Issues

Library of Congress Retires ‘Illegal Alien,’ Uses ‘Noncitizen’

Supporters of immigration reform / AP

The Library of Congress is nixing the term "illegal alien" from its international subject headings in response to student activists at Dartmouth College who complained that the wording is dehumanizing.

An alliance of students at the Ivy League institution who advocate for immigration reform first sent a petition to the Library of Congress in 2014 urging staff to instead use the term "undocumented" to describe those in the United States illegally, The Dartmouth reported.

The Library of Congress has announced that it will use "unauthorized immigration" and "noncitizen" to  replace "illegal aliens" in its bibliographical records. The Library of Congress Subject Headings is the most commonly used library indexing tool in the world.

The Dartmouth Coalition for Immigration Reform, Equality and DREAMers, or CoFIRED, worked with library associations across the U.S. to push for the changes.
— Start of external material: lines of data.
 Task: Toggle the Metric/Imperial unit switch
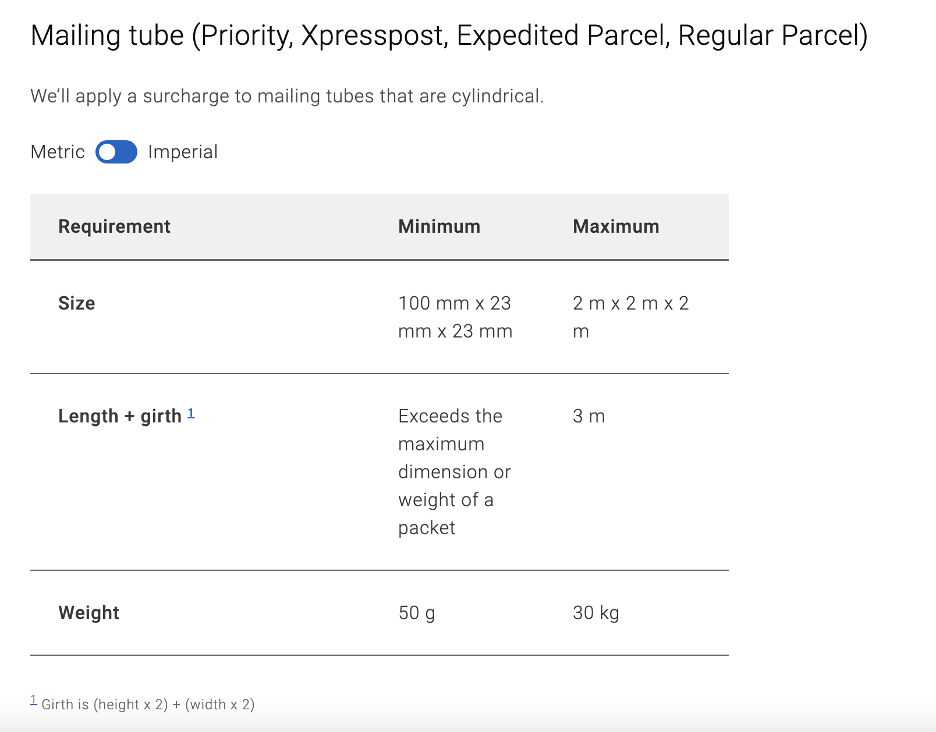tap(116, 152)
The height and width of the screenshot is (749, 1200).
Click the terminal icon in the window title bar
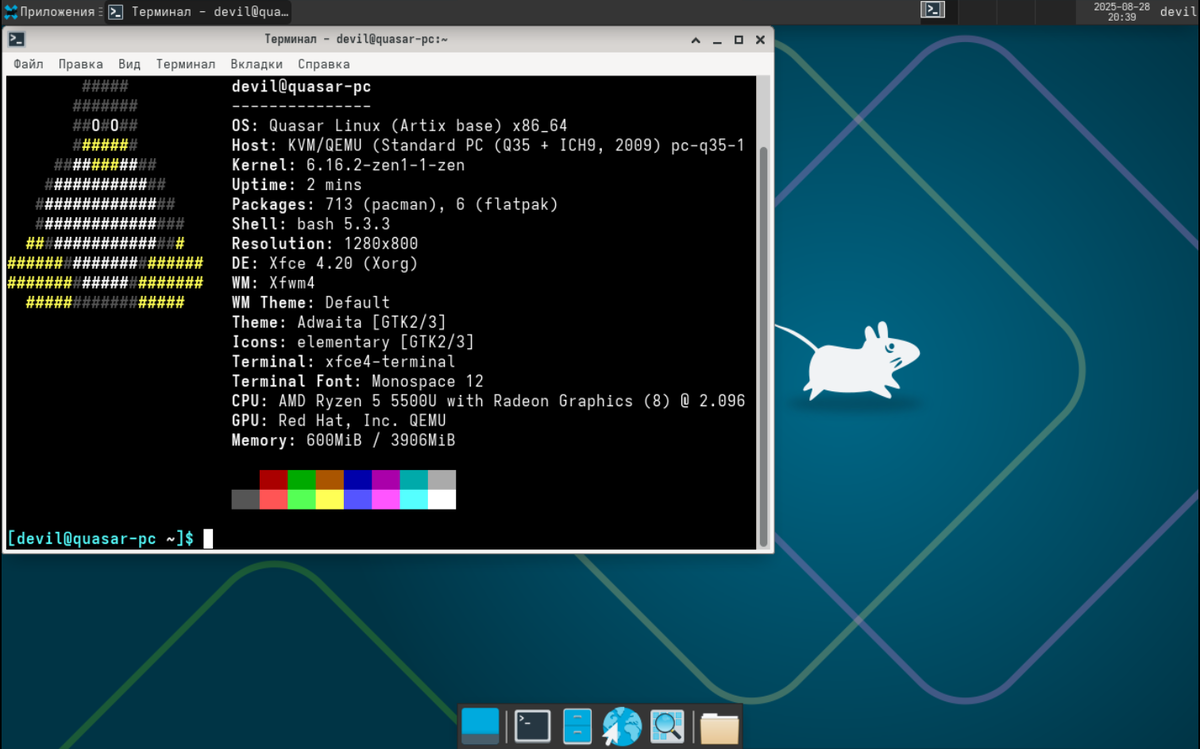15,39
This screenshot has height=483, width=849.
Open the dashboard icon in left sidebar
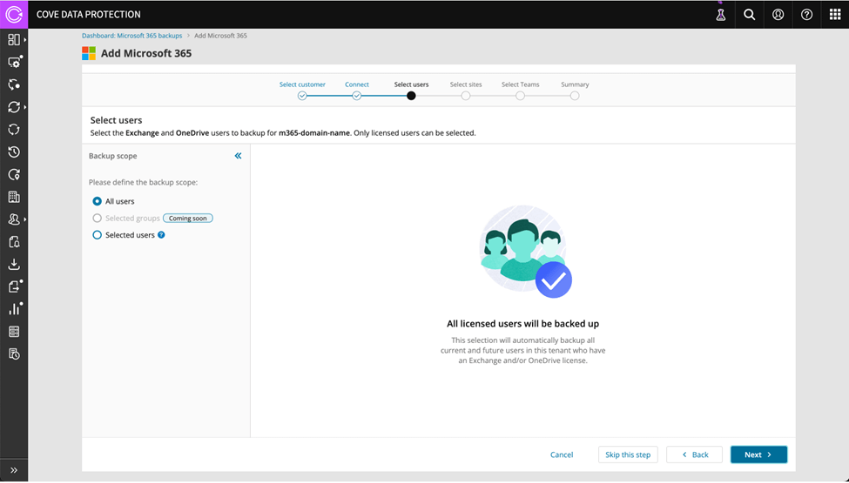click(x=14, y=40)
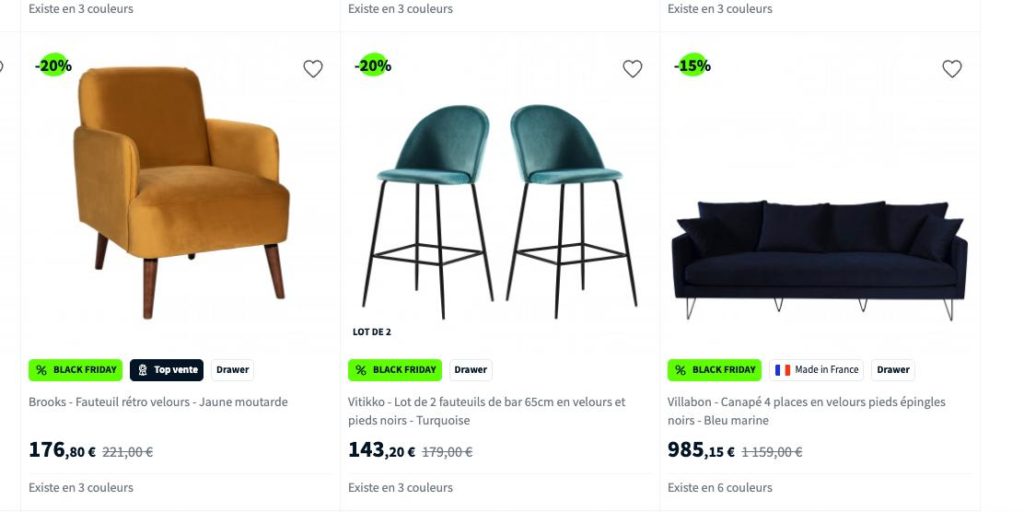Open Brooks - Fauteuil rétro velours product link
Image resolution: width=1024 pixels, height=512 pixels.
point(158,402)
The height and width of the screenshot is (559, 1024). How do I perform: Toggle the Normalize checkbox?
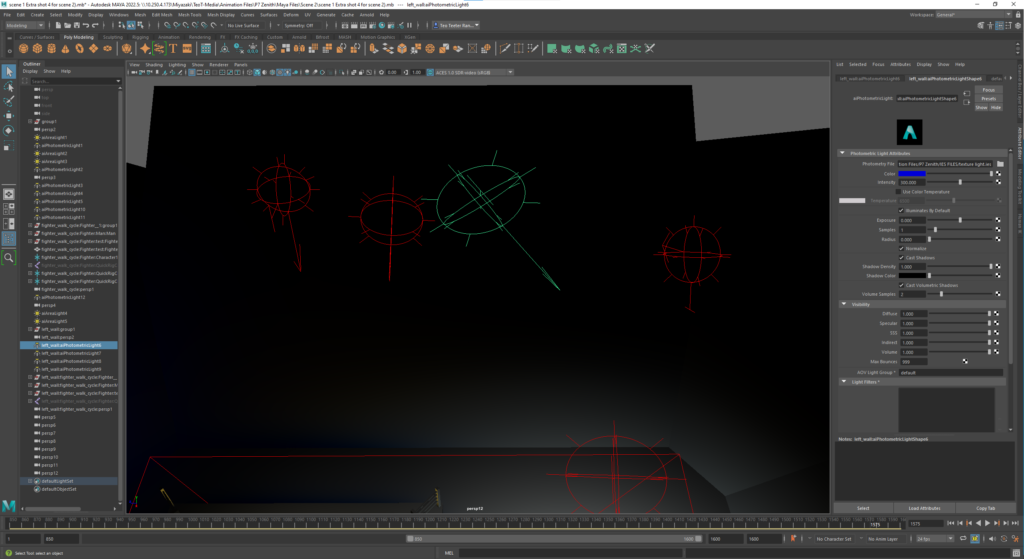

Dennise Hernandez, co-director of CoFIRED, said in a statement released Tuesday that "referring to immigrants as ‘illegal’ is an offensive, dehumanizing term and … there is no excuse to continue using it." Hernandez demanded that politicians and media outlets stop using the phrase "illegal aliens."

Other activists argued that there is no such thing as an "illegal person."

Officials at the Library of Congress in 2014 initially rejected CoFIRED’s petition advocating to replace "illegal alien" with "undocumented immigrant," arguing then that the terms are not synonymous.

Library staff ultimately determined that the word "aliens" is often misunderstood and that the phrase "illegal aliens" has become pejorative.

"Illegal aliens is a dehumanizing, racially charged term," Oscar Cornejo, co-founder of CoFIRED, told Fox News. "It’s about changing how we talk about things. The word alien makes undocumented people seem far removed … extraterrestrial."

"Illegal alien" is still an official government term used to describe immigrants who are in the country illegally.

In October 2015, Rep. Joaquin Castro (D., Texas) introduced legislation that would eliminate the term from federal law. The bill has yet to advance.

The movement to drop the term gained momentum in 2013 after the Associated Press announced it would no longer use "illegal" or "illegal immigrant" to describe individuals.